> [WHAT TO PRODUCE] What you return must match the records below exactly, down to each character.

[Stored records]
• • •
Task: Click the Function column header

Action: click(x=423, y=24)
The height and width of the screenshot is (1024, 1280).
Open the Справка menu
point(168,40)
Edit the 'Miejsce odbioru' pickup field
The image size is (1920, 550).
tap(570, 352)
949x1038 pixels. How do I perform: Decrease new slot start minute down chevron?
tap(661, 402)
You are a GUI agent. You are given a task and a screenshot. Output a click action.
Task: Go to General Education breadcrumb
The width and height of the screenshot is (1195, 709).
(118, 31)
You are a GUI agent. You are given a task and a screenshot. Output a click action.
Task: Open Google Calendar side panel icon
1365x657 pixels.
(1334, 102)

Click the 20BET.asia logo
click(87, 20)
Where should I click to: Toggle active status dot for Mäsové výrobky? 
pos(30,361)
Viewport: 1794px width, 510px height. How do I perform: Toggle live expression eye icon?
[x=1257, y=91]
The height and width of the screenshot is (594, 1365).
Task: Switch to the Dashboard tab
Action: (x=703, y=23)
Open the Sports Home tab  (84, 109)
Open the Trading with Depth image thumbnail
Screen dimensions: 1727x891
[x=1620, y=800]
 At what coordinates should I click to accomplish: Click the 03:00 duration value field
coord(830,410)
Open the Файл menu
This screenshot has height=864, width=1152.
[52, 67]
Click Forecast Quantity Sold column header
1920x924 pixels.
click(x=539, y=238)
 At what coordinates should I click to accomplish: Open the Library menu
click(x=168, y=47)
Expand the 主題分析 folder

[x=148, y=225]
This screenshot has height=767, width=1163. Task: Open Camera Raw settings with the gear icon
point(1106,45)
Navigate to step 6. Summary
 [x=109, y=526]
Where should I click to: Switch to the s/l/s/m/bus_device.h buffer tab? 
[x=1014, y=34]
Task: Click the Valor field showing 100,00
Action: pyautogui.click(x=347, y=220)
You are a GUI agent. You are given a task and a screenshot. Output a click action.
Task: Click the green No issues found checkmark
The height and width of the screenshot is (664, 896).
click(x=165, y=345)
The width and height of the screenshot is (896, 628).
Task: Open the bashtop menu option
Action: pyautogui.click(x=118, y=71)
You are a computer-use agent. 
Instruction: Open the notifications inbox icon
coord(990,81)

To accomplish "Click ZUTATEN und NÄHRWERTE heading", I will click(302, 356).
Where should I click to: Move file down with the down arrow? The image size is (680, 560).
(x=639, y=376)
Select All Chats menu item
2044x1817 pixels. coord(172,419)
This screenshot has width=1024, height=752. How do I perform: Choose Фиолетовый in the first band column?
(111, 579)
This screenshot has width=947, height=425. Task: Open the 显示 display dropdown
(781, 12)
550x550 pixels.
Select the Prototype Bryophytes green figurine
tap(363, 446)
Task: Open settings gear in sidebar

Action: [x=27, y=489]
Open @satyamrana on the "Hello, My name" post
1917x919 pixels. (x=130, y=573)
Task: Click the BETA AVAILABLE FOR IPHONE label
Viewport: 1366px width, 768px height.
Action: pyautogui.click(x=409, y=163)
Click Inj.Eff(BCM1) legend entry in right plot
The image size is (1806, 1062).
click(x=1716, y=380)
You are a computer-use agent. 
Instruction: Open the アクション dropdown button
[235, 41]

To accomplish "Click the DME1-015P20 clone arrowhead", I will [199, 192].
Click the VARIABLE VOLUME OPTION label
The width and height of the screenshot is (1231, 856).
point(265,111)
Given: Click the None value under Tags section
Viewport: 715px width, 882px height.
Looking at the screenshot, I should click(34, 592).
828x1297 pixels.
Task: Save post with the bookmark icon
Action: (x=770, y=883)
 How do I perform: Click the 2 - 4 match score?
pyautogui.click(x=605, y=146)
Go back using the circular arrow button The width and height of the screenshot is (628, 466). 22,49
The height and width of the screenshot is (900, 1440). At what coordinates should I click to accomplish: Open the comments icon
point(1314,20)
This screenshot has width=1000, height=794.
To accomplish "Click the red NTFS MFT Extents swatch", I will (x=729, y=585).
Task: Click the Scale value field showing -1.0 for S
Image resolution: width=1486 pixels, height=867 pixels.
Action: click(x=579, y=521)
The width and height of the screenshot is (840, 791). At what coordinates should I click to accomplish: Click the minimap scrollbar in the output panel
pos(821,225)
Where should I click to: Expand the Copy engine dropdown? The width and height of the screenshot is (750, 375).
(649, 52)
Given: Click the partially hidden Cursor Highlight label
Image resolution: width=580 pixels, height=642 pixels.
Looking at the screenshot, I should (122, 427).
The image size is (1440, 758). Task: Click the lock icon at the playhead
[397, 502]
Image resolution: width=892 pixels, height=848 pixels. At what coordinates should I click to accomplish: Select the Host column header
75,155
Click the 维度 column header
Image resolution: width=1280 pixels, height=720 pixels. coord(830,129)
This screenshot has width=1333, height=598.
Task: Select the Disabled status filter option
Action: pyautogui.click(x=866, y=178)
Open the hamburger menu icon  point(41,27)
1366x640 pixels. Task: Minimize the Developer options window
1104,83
• • •
> [RESPONSE AREA]
Task: Click the Function column header

Action: click(x=423, y=24)
The height and width of the screenshot is (1024, 1280).
Open the Справка menu
point(168,40)
Edit the 'Miejsce odbioru' pickup field
The image size is (1920, 550).
tap(570, 352)
949x1038 pixels. How do I perform: Decrease new slot start minute down chevron?
tap(661, 402)
You are a GUI agent. You are given a task and a screenshot. Output a click action.
Task: Go to General Education breadcrumb
The width and height of the screenshot is (1195, 709).
(118, 31)
You are a GUI agent. You are given a task and a screenshot. Output a click action.
Task: Open Google Calendar side panel icon
1365x657 pixels.
(1334, 102)

Click the 20BET.asia logo
click(87, 20)
Where should I click to: Toggle active status dot for Mäsové výrobky? 
pos(30,361)
Viewport: 1794px width, 510px height. How do I perform: Toggle live expression eye icon?
[x=1257, y=91]
The height and width of the screenshot is (594, 1365).
Task: Switch to the Dashboard tab
Action: (x=703, y=23)
Open the Sports Home tab  (84, 109)
Open the Trading with Depth image thumbnail
Screen dimensions: 1727x891
[x=1620, y=800]
 At what coordinates should I click to accomplish: Click the 03:00 duration value field
coord(830,410)
Open the Файл menu
This screenshot has height=864, width=1152.
[52, 67]
Click Forecast Quantity Sold column header
1920x924 pixels.
click(x=539, y=238)
 At what coordinates should I click to accomplish: Open the Library menu
click(x=168, y=47)
Expand the 主題分析 folder

[x=148, y=225]
This screenshot has height=767, width=1163. Task: Open Camera Raw settings with the gear icon
point(1106,45)
Navigate to step 6. Summary
 [x=109, y=526]
Where should I click to: Switch to the s/l/s/m/bus_device.h buffer tab? 
[x=1014, y=34]
Task: Click the Valor field showing 100,00
Action: pyautogui.click(x=347, y=220)
You are a GUI agent. You are given a task and a screenshot. Output a click action.
Task: Click the green No issues found checkmark
The height and width of the screenshot is (664, 896).
click(x=165, y=345)
The width and height of the screenshot is (896, 628).
Task: Open the bashtop menu option
Action: pyautogui.click(x=118, y=71)
You are a computer-use agent. 
Instruction: Open the notifications inbox icon
coord(990,81)

To accomplish "Click ZUTATEN und NÄHRWERTE heading", I will click(302, 356).
Where should I click to: Move file down with the down arrow? The image size is (680, 560).
(x=639, y=376)
Select All Chats menu item
2044x1817 pixels. coord(172,419)
This screenshot has width=1024, height=752. How do I perform: Choose Фиолетовый in the first band column?
(111, 579)
This screenshot has width=947, height=425. Task: Open the 显示 display dropdown
(781, 12)
550x550 pixels.
Select the Prototype Bryophytes green figurine
tap(363, 446)
Task: Open settings gear in sidebar

Action: [x=27, y=489]
Open @satyamrana on the "Hello, My name" post
1917x919 pixels. (x=130, y=573)
Task: Click the BETA AVAILABLE FOR IPHONE label
Viewport: 1366px width, 768px height.
Action: pyautogui.click(x=409, y=163)
Click Inj.Eff(BCM1) legend entry in right plot
The image size is (1806, 1062).
click(x=1716, y=380)
You are a computer-use agent. 
Instruction: Open the アクション dropdown button
[235, 41]

To accomplish "Click the DME1-015P20 clone arrowhead", I will [199, 192].
Click the VARIABLE VOLUME OPTION label
The width and height of the screenshot is (1231, 856).
point(265,111)
Given: Click the None value under Tags section
Viewport: 715px width, 882px height.
Looking at the screenshot, I should click(34, 592).
828x1297 pixels.
Task: Save post with the bookmark icon
Action: (x=770, y=883)
 How do I perform: Click the 2 - 4 match score?
pyautogui.click(x=605, y=146)
Go back using the circular arrow button The width and height of the screenshot is (628, 466). 22,49
The height and width of the screenshot is (900, 1440). At what coordinates should I click to accomplish: Open the comments icon
point(1314,20)
This screenshot has width=1000, height=794.
To accomplish "Click the red NTFS MFT Extents swatch", I will (x=729, y=585).
Task: Click the Scale value field showing -1.0 for S
Image resolution: width=1486 pixels, height=867 pixels.
Action: click(x=579, y=521)
The width and height of the screenshot is (840, 791). At what coordinates should I click to accomplish: Click the minimap scrollbar in the output panel
pos(821,225)
Where should I click to: Expand the Copy engine dropdown? The width and height of the screenshot is (750, 375).
(649, 52)
Given: Click the partially hidden Cursor Highlight label
Image resolution: width=580 pixels, height=642 pixels.
Looking at the screenshot, I should (122, 427).
The image size is (1440, 758). Task: Click the lock icon at the playhead
[397, 502]
Image resolution: width=892 pixels, height=848 pixels. At what coordinates should I click to accomplish: Select the Host column header
75,155
Click the 维度 column header
Image resolution: width=1280 pixels, height=720 pixels. coord(830,129)
This screenshot has width=1333, height=598.
Task: Select the Disabled status filter option
Action: pyautogui.click(x=866, y=178)
Open the hamburger menu icon  point(41,27)
1366x640 pixels. Task: Minimize the Developer options window
1104,83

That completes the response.